Health & Safety

October 13, 2015

Sleep issues bedeviling Soldiers’ health

By David Vergun
Army News Service

WASHINGTON (Sept. 10) – “I didn’t realize that all this time I’ve been in a formation of drunks,” the noncommissioned officer, or NCO, told Lt. Col. Kate E. Van Arman.

The NCO was referring to a quote Van Arman repeated to him from her top boss, Surgeon General of the Army Lt. Gen. Patricia Horoho: “If you have less than six hours of sleep for six days in a row you are cognitively impaired as if you had a .08-percent alcohol level. We never will allow a Soldier in our formation with a .08-percent alcohol level, but we allow it [sleep deprivation] every day [in Soldiers who] make those complex decisions.”

Adding to what Horoho said, Van Arman pointed out that after being awake 17 hours, response time has been shown to be the equivalent to a person with a blood alcohol content of .05 percent and 24-hours awake translates to a blood alcohol concentration, or BAC, of .10 percent.

Van Arman, medical director, Traumatic Brain Injury, or TBI, Clinic on Fort Drum, New York, spoke at the 2015 Defense Centers of Excellence for Psychological Health and Traumatic Brain Injury, held at the Defense Health Headquarters in Falls Church, Virginia, Sept. 9.

Although her topic was “Sleep Disorders Among Military Mild TBI Patients,” much of what she said applies to all Soldiers, whether or not they have TBI.

Sleepless in the Army

It’s not just the Soldiers who are partying all night who lack sleep, Van Arman said. Demands of Army life are responsible for a lot of it. For instance, Soldiers who misbehave can be ordered to do extra duties as punishment, up until midnight, she said. Assuming that revile is at 6 a.m., that’s six or less hours of sleep.

Staff duty often requires a Soldier to be awake for 24 hours, she said. When the pre- and post-briefs are added, it’s closer to 30. Overall, one-third of military members sleep less than five hours per night and two-thirds less than six, she said.

Deployed Soldiers get an astonishing average of just three hours of sleep per night, she said, particularly those serving in the combat arms branches. It’s not for lack of them trying to sleep though, she said. Those deployed or on extended exercises attempt to sleep whenever or wherever they can, on the ground or when being transported in vehicles or airplanes.
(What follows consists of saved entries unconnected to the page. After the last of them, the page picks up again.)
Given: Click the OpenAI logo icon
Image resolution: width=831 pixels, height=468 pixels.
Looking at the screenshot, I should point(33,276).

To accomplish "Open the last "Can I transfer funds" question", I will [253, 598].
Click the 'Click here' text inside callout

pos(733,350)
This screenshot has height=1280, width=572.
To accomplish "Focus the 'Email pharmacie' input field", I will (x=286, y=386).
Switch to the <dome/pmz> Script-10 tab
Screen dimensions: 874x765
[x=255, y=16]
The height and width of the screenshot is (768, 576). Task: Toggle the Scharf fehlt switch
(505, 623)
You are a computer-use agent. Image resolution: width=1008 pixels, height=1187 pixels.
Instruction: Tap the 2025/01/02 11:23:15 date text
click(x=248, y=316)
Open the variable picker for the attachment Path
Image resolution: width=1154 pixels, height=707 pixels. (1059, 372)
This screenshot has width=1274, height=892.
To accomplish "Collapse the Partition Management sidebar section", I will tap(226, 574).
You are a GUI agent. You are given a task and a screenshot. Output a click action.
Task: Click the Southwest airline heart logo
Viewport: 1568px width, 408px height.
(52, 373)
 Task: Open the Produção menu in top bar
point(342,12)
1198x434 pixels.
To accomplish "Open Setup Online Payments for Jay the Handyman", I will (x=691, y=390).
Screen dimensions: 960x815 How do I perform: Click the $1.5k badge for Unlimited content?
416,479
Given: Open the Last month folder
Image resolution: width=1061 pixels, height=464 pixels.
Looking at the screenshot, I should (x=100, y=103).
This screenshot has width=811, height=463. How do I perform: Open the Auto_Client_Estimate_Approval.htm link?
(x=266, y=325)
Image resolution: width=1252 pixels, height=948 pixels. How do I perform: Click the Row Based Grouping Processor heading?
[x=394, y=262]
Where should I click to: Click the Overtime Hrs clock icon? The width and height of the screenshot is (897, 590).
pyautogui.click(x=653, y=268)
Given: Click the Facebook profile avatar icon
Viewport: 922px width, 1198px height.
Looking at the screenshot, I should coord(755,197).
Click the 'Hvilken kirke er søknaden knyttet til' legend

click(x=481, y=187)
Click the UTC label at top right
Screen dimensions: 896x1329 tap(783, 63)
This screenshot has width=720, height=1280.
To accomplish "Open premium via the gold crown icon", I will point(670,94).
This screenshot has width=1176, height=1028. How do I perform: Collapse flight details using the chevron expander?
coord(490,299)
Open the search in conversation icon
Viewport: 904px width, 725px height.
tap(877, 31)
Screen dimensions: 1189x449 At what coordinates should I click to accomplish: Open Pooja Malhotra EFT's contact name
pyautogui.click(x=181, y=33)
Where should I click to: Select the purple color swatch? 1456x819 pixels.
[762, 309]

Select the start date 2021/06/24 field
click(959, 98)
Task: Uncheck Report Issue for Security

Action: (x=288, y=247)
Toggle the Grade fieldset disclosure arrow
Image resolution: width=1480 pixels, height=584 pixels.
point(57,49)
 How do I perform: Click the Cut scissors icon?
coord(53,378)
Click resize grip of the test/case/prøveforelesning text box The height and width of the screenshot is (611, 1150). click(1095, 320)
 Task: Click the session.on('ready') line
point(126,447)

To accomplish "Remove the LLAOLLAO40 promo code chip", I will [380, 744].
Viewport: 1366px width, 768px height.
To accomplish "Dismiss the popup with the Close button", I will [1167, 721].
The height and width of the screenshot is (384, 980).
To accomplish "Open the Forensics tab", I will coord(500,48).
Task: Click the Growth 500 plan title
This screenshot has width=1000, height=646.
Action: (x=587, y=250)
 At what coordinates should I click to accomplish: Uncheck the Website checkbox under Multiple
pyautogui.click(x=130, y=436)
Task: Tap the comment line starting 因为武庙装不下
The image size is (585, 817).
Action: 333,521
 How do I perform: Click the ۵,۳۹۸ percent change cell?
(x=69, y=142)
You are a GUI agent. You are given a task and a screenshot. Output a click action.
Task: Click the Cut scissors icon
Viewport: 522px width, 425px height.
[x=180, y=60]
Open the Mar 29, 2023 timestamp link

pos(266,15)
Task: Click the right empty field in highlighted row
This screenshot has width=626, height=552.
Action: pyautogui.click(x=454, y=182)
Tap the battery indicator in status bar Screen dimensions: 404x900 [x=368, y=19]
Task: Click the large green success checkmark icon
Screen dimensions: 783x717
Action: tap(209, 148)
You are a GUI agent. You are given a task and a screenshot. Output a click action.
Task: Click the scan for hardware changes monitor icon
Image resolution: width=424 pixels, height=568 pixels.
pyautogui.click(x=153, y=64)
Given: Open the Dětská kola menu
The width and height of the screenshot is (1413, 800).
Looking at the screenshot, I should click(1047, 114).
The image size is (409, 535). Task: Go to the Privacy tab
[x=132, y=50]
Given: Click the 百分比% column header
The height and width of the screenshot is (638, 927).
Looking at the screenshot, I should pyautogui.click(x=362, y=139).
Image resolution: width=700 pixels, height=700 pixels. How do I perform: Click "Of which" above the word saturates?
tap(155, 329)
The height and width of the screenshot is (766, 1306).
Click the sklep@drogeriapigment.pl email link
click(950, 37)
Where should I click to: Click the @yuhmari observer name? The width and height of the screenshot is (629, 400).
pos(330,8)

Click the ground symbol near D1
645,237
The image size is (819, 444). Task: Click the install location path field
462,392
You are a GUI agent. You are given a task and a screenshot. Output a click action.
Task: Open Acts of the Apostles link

A lot of it, though, is fitful sleep which throws off their circadian rhythms, she said. The battlefield, even the peacetime “battlefield,” can be a noisy place with others snoring, lights, helicopters flying and so on, not to mention weather.

While being sleepless in the Army seems to be the norm, there are other professions that have sleepy people, particularly in jobs where that sort of thing would be concerning. For instance, 72 percent of U.S. commercial airline pilots reported being drowsy to the point of nearly falling asleep and 45 percent admitted to actually dozing off on occasion, she said.

Culture of Caffeine

All this sleeplessness results in a “culture of caffeine,” Van Arman said.

During a recent visit to the Fort Drum shoppette, Van Arman noticed “a big refrigerator of monster sodas and energy drinks popular with Soldiers.”

Last year energy drinks in the United States netted $27.5 billion and energy drink consumption went up 5,000 percent since 1999, she said.

A meta-analysis of caffeine on cognitive performance showed that 100 to 300 milligrams of caffeine results in mood improvement, she said. That’s about one or two cups of coffee.

Anything greater than 400 mg, though, results in mood deterioration, she said, adding that while the extra caffeine may result in a person staying awake, it mays not improve decision making. Another thing to be careful about with caffeine, she said, is not to take it within six hours of bedtime, as it will result in fitful sleep.

TBI Soldiers

Sleep problems are “the absolute No. 1 military disorder when people come back from deployments. Among TBI Soldiers, it is the No. 2 problem, after headaches,” Van Arman said. Sleep disorders include insomnia, sleep apnea, nightmares, fragmented sleep, restless leg syndrome and bruxism (teeth grinding).

Some 300,000 military members have some form of TBI, so that’s a pretty significant number, she said, providing a number of other facts/statistics of service members with TBI: 97 percent complain about some sort of sleep problem, primarily insomnia; 34 percent have sleep apnea; 90 percent report napping during the day, and; 50 percent have fragmented sleep.